WHAT IS BEING ASKED >> Line by line, restate the material exactly.

SOURCE MATERIAL >>
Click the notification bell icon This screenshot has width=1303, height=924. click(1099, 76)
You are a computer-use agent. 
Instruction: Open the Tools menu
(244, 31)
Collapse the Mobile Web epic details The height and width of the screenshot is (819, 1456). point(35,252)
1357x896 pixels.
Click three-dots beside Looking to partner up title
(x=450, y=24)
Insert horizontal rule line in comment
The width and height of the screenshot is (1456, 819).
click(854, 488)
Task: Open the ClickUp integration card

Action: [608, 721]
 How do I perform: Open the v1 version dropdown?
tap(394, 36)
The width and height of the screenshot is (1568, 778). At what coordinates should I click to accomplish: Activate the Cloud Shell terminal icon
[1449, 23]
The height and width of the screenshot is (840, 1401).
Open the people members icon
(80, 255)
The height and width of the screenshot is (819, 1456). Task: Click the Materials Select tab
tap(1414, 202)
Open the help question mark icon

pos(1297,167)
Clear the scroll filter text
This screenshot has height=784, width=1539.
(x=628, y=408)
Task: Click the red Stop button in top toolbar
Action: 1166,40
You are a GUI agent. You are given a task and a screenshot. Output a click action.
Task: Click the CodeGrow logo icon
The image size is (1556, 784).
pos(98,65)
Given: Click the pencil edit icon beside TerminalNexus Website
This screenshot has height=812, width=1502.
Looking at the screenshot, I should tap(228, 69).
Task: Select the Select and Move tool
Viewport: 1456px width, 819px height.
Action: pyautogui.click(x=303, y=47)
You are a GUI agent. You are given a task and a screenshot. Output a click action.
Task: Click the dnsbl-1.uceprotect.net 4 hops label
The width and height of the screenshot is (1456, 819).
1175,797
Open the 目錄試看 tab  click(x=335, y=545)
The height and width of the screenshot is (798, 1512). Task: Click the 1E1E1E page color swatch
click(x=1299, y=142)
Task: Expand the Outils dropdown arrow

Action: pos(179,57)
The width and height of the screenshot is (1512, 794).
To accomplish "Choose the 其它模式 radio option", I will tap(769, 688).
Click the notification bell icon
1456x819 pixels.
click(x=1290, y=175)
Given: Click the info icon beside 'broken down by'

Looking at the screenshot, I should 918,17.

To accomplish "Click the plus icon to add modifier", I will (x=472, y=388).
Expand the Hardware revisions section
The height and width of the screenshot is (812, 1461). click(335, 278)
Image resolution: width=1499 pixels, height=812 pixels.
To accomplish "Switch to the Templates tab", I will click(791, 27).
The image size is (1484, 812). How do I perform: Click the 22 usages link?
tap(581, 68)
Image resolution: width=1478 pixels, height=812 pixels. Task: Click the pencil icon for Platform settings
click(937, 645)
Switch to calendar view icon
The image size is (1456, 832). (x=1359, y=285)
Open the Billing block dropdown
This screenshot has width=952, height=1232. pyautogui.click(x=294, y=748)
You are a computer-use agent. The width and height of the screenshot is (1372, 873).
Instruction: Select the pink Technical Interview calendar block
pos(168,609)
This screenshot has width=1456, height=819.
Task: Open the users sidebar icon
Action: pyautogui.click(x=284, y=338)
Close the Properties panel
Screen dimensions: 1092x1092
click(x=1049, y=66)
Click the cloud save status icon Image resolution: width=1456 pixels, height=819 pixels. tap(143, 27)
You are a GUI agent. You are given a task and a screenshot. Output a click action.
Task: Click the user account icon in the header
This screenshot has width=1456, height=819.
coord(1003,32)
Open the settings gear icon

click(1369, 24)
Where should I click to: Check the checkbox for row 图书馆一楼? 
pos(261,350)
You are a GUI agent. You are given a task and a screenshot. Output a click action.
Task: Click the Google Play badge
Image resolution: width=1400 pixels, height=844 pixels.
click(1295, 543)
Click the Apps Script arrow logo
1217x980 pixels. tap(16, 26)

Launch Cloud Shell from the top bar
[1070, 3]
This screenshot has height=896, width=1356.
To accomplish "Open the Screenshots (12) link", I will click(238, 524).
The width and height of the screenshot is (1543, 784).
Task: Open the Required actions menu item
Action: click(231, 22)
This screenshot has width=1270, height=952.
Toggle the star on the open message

OUTPUT BELOW >>
Click the notification bell icon This screenshot has width=1303, height=924. click(1099, 76)
You are a computer-use agent. 
Instruction: Open the Tools menu
(244, 31)
Collapse the Mobile Web epic details The height and width of the screenshot is (819, 1456). point(35,252)
1357x896 pixels.
Click three-dots beside Looking to partner up title
(x=450, y=24)
Insert horizontal rule line in comment
The width and height of the screenshot is (1456, 819).
click(854, 488)
Task: Open the ClickUp integration card

Action: [608, 721]
 How do I perform: Open the v1 version dropdown?
tap(394, 36)
The width and height of the screenshot is (1568, 778). At what coordinates should I click to accomplish: Activate the Cloud Shell terminal icon
[1449, 23]
The height and width of the screenshot is (840, 1401).
Open the people members icon
(80, 255)
The height and width of the screenshot is (819, 1456). Task: Click the Materials Select tab
tap(1414, 202)
Open the help question mark icon

pos(1297,167)
Clear the scroll filter text
This screenshot has height=784, width=1539.
(x=628, y=408)
Task: Click the red Stop button in top toolbar
Action: 1166,40
You are a GUI agent. You are given a task and a screenshot. Output a click action.
Task: Click the CodeGrow logo icon
The image size is (1556, 784).
pos(98,65)
Given: Click the pencil edit icon beside TerminalNexus Website
This screenshot has height=812, width=1502.
Looking at the screenshot, I should tap(228, 69).
Task: Select the Select and Move tool
Viewport: 1456px width, 819px height.
Action: pyautogui.click(x=303, y=47)
You are a GUI agent. You are given a task and a screenshot. Output a click action.
Task: Click the dnsbl-1.uceprotect.net 4 hops label
The width and height of the screenshot is (1456, 819).
1175,797
Open the 目錄試看 tab  click(x=335, y=545)
The height and width of the screenshot is (798, 1512). Task: Click the 1E1E1E page color swatch
click(x=1299, y=142)
Task: Expand the Outils dropdown arrow

Action: pos(179,57)
The width and height of the screenshot is (1512, 794).
To accomplish "Choose the 其它模式 radio option", I will tap(769, 688).
Click the notification bell icon
1456x819 pixels.
click(x=1290, y=175)
Given: Click the info icon beside 'broken down by'

Looking at the screenshot, I should 918,17.

To accomplish "Click the plus icon to add modifier", I will (x=472, y=388).
Expand the Hardware revisions section
The height and width of the screenshot is (812, 1461). click(335, 278)
Image resolution: width=1499 pixels, height=812 pixels.
To accomplish "Switch to the Templates tab", I will click(791, 27).
The image size is (1484, 812). How do I perform: Click the 22 usages link?
tap(581, 68)
Image resolution: width=1478 pixels, height=812 pixels. Task: Click the pencil icon for Platform settings
click(937, 645)
Switch to calendar view icon
The image size is (1456, 832). (x=1359, y=285)
Open the Billing block dropdown
This screenshot has width=952, height=1232. pyautogui.click(x=294, y=748)
You are a computer-use agent. The width and height of the screenshot is (1372, 873).
Instruction: Select the pink Technical Interview calendar block
pos(168,609)
This screenshot has width=1456, height=819.
Task: Open the users sidebar icon
Action: pyautogui.click(x=284, y=338)
Close the Properties panel
Screen dimensions: 1092x1092
click(x=1049, y=66)
Click the cloud save status icon Image resolution: width=1456 pixels, height=819 pixels. tap(143, 27)
You are a GUI agent. You are given a task and a screenshot. Output a click action.
Task: Click the user account icon in the header
This screenshot has width=1456, height=819.
coord(1003,32)
Open the settings gear icon

click(1369, 24)
Where should I click to: Check the checkbox for row 图书馆一楼? 
pos(261,350)
You are a GUI agent. You are given a task and a screenshot. Output a click action.
Task: Click the Google Play badge
Image resolution: width=1400 pixels, height=844 pixels.
click(1295, 543)
Click the Apps Script arrow logo
1217x980 pixels. tap(16, 26)

Launch Cloud Shell from the top bar
[1070, 3]
This screenshot has height=896, width=1356.
To accomplish "Open the Screenshots (12) link", I will click(238, 524).
The width and height of the screenshot is (1543, 784).
Task: Open the Required actions menu item
Action: click(231, 22)
This screenshot has width=1270, height=952.
Toggle the star on the open message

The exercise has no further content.